More bleeding at 16 weeks.  The OB tells me to go to L&D.  Just to get checked out.  No worries.  That will only cost you $1,500.  An OB appointment would have been $80.  But now I am 16 weeks pregnant so I have to go to L&D.  If I don’t go to L&D and something is wrong, then how would I ever forgive myself.   Did I mention we are a one income family now?  So no stress. No worries.  It’s just money.
I get to pay $170 a week to receive a big ass injection in my butt.  I get to do this for 20 weeks.  I get to have all my coworkers stare at me as I walk a nurse through the office.  And we don’t even know if it will actually keep baby boy cooking inside me for long enough.  I can still have a preemie.  We know nothing.  We can only guess.
I get to visit the high risk doctor on a monthly basis.  This costs money too.  
I worry each time I pick up one of my little boys, only looking to be comforted by Mama, that me lifting my child will cause me to lose this baby.  How do you explain that to a crying 3 year old?  How do you explain to your 3 year old, when you lose your temper, that you are simply worried about their little brother in my belly and that your anxiety level is high? How do you explain to your 3 year old that you worry every day that you will have to find a way to tell them little brother isn’t coming home to live with us.  How do you explain to your 3 year old that you are terrified you will have to go on bed rest and you will be even less of a parent than you are now?  How do you explain to your 3 year old that you  worry constantly about being able to financially provide for  our family?

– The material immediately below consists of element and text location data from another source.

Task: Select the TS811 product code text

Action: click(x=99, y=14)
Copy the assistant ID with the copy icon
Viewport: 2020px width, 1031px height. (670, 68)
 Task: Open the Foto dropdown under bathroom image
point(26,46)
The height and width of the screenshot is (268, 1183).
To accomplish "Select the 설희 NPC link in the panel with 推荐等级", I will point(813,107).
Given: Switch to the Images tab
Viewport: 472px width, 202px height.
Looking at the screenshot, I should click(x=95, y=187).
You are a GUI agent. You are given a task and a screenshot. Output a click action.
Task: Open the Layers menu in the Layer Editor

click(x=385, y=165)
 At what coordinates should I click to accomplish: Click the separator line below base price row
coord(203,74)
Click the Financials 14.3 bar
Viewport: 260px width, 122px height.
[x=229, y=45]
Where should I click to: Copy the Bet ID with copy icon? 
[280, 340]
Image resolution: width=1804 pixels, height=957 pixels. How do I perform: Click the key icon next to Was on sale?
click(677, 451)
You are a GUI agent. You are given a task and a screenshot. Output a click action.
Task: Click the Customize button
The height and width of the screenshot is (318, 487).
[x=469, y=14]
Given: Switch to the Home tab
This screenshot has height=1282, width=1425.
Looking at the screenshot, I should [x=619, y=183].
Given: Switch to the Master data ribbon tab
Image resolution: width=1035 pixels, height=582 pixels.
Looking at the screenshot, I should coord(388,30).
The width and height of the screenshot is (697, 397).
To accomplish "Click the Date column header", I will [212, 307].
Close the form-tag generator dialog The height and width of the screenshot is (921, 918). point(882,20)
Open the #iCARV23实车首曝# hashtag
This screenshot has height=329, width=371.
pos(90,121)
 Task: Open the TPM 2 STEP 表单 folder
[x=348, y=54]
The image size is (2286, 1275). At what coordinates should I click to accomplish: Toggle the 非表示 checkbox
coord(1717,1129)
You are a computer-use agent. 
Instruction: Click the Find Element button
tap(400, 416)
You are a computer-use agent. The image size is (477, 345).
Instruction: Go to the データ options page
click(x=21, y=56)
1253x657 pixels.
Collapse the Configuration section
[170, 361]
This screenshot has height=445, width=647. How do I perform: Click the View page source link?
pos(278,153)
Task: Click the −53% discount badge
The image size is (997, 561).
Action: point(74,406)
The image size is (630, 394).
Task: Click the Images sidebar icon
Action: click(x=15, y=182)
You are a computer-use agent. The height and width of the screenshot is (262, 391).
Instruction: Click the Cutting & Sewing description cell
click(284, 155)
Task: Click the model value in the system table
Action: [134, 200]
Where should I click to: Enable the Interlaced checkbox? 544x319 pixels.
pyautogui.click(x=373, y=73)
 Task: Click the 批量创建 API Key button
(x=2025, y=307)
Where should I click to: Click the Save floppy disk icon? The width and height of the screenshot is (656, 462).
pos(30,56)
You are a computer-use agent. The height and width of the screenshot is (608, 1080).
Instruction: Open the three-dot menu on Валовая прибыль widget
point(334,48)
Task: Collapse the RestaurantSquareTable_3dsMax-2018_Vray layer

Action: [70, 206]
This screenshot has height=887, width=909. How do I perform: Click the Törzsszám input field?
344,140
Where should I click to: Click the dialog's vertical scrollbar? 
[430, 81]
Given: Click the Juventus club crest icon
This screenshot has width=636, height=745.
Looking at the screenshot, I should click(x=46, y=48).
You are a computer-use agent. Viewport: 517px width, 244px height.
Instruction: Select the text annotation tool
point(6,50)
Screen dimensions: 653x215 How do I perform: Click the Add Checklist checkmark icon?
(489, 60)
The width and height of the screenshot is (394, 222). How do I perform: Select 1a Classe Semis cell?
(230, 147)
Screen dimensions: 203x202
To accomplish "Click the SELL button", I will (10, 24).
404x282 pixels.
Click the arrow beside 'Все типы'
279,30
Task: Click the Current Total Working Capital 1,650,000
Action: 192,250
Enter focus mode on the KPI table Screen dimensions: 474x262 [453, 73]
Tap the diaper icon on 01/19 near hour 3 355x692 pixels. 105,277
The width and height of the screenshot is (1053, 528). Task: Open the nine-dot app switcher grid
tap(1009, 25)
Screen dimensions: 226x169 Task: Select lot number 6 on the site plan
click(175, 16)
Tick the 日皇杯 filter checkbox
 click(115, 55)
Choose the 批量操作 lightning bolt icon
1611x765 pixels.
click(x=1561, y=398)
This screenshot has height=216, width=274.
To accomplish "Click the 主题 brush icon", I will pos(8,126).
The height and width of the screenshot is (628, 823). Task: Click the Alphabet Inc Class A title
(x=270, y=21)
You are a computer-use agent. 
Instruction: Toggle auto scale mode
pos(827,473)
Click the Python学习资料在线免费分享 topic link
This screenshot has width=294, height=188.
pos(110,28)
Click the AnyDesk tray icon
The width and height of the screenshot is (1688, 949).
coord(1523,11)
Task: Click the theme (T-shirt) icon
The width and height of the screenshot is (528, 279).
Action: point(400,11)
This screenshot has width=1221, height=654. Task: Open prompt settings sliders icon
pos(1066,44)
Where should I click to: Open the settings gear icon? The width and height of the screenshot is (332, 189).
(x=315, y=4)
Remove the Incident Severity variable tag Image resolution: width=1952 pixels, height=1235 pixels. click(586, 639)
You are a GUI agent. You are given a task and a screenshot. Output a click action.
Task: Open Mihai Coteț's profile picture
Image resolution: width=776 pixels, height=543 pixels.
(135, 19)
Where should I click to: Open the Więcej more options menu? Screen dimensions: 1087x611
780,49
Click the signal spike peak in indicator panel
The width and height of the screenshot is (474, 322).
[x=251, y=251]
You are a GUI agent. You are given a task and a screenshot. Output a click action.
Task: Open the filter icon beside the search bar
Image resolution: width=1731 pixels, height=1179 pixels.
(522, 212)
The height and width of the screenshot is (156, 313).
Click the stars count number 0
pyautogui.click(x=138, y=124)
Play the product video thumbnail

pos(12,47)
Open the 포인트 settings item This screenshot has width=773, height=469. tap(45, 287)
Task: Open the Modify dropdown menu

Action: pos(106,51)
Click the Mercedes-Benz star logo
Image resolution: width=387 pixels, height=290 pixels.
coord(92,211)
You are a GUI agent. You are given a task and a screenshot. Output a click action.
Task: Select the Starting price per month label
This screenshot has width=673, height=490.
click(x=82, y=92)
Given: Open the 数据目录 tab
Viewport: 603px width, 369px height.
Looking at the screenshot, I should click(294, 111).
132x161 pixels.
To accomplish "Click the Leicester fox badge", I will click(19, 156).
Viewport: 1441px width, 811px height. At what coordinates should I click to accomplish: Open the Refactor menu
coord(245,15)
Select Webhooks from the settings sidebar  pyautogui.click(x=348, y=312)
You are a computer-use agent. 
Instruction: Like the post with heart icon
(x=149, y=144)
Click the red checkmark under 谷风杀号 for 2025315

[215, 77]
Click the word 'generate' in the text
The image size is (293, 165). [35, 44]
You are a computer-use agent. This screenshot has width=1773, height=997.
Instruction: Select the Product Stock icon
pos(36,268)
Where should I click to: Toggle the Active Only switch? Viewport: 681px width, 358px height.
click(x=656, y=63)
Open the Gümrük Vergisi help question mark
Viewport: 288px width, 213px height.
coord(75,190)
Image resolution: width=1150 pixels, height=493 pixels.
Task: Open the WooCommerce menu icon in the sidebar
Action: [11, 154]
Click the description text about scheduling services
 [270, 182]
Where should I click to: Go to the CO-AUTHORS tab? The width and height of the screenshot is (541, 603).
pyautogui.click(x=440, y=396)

So NO.  I do not like being pregnant.  I hate it.  I hate it all.  But I want what a lot of people want in this world.  I want the hope that a child brings.  I want to leave a legacy behind.  I want to create a life.  I want to watch that little life grow.  I want Jakob and Alex to have a sibling.  I want us to all be a family.  Many people would say that I am being selfish.  Well bite me.  I don’t care.  I only have so many cares in the world to give and what another person, outside of our family thinks about my pregnancy is not one of my cares to give.  But I’d rather show-up at the hospital and have a stork hand me my child.  

So that’s really how I want to respond when someone asks me “Don’t you just love being pregnant?”